_TASKS AND EXERCISES_.
**a)** Put the listing lines from the one containing "Click the Subtotal (2 items) label" through the one containing "pyautogui.click(x=180, y=51)", both included, into a Markdown table with the columns Row and Entry. Leave out any blank lines.
**b)** Continue the passage about the counterfeit cashier's check scam, starting after its last sentence.

BEGIN PASSAGE TO READ

You are selling an item over the Internet - it could be a used
car or motorcycle, jewelry or even bred animals. You receive an email offer to
purchase your item and the buyer says he'll send a bank
cashier's check. The buyer is from Nigeria or "West Africa", but has a
business associate in the United States who will send you the cashier's check.
Then you are told that for some reason the check was already made out to you for
an amount larger than your asking price. The buyer asks you to please
deposit the check, wait for it to clear, and then send him the difference --
"but only after the cashier's check clears, of course."
You are skeptical - but, sure enough, the bank cashier's check
arrives by Fed Ex, it looks real, your bank accepts the check, and the bank
assures you the funds are in fact available. So you wait the time the bank
recommends to verify that the check is clear and then you wire the difference to
your buyer in Nigeria and prepare to ship your item.
A week later your bank calls: "We're very sorry, but the
cashier's check was counterfeit" -- a superb copy, but worthless. Your account
is frozen. You must pay the bank back the entire amount of the cashier's check.
You may even be considered a fraud suspect yourself.

END PASSAGE TO READ
BEGIN MATERIAL FOR THE TASK

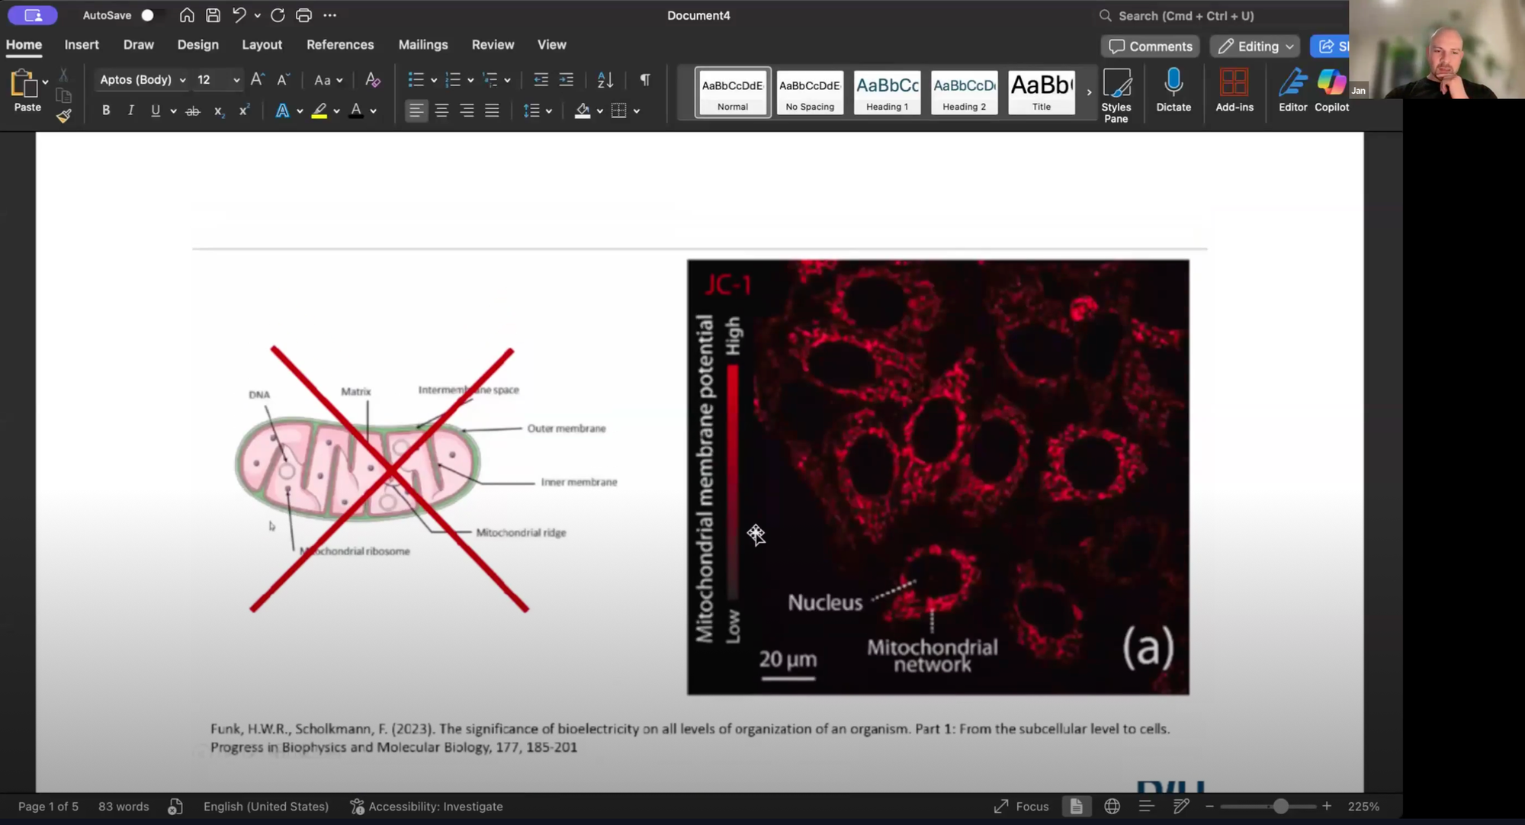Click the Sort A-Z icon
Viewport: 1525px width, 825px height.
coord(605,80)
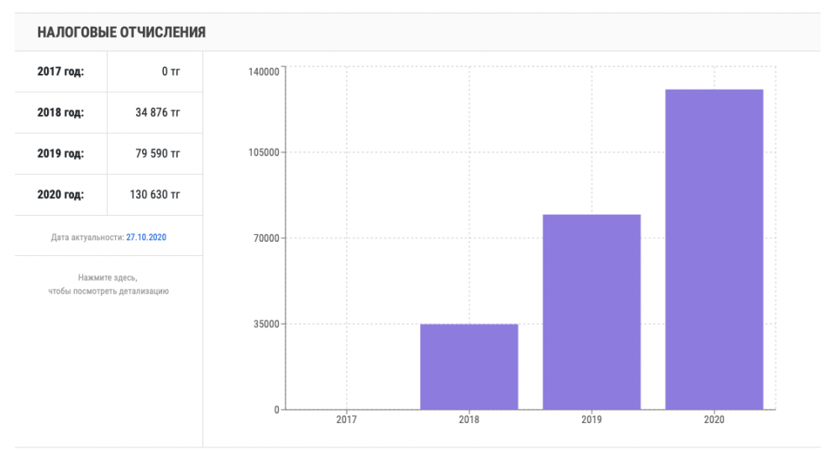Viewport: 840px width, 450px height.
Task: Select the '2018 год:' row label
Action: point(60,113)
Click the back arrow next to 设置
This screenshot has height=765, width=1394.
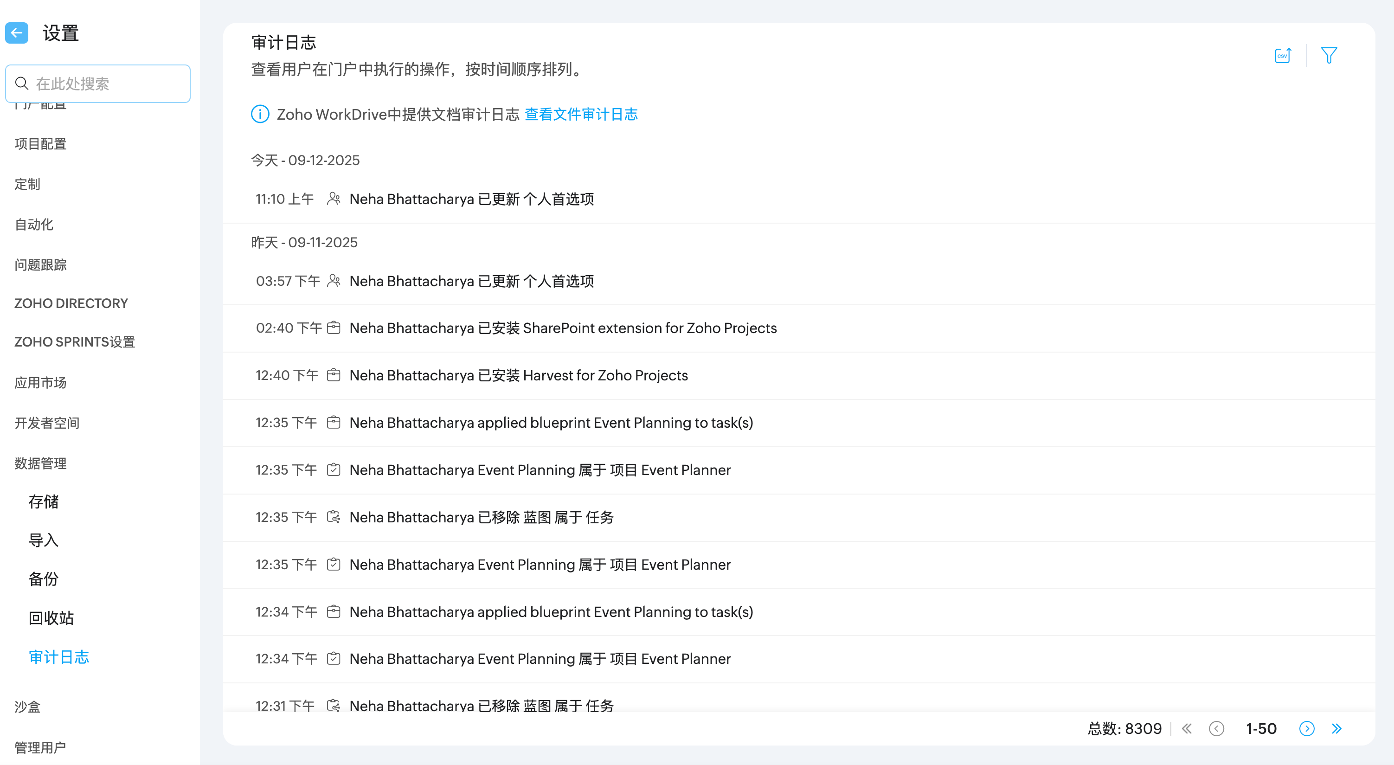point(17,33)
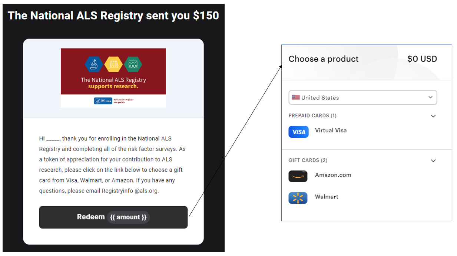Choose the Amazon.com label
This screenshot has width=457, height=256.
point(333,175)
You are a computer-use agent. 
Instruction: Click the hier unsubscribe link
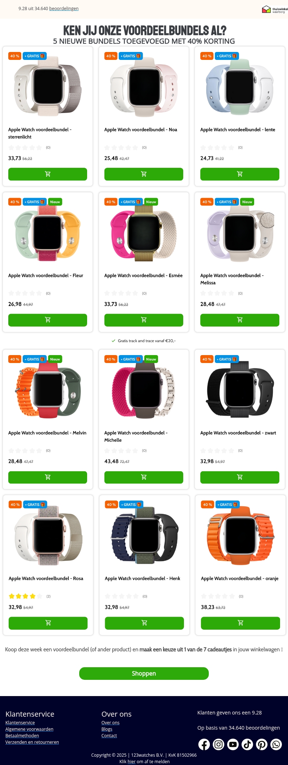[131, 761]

END MATERIAL FOR THE TASK
BEGIN MATERIAL FOR THE TASK

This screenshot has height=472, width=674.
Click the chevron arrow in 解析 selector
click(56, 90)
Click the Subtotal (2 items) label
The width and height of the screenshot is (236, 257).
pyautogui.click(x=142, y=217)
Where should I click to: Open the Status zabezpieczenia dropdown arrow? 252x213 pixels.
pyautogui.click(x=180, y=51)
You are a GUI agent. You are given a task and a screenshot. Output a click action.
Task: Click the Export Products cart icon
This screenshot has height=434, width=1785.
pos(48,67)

END MATERIAL FOR THE TASK

_RESULTS BY TASK_.
**a)**
| Row | Entry |
|---|---|
| 1 | Click the Subtotal (2 items) label |
| 2 | The width and height of the screenshot is (236, 257). |
| 3 | pyautogui.click(x=142, y=217) |
| 4 | Where should I click to: Open the Status zabezpieczenia dropdown arrow? 252x213 pixels. |
| 5 | pyautogui.click(x=180, y=51) |

**b)**
Your "buyer" disappears. About the only good news: sellers
rarely get to the point of shipping their items abroad.
How to Protect Yourself
If you are selling
online, be extremely skeptical of any offers
- from overseas to
a party you do not know
- paid by
cashier's check
- from buyers sending more than
the purchase price of the item
- from buyers who seem more
worried about payment than the shipment of the item to them once payment is
made
- from buyers who show little
or no concern to the condition of the item they are purchasing
Also, a bank may make
money "available" to you almost at once if you deposit a purported bank
cashier's check, but that's NOT a guarantee the check is authentic. It
could be returned as counterfeit up to three years later, and the bank will hold
you responsible for the money.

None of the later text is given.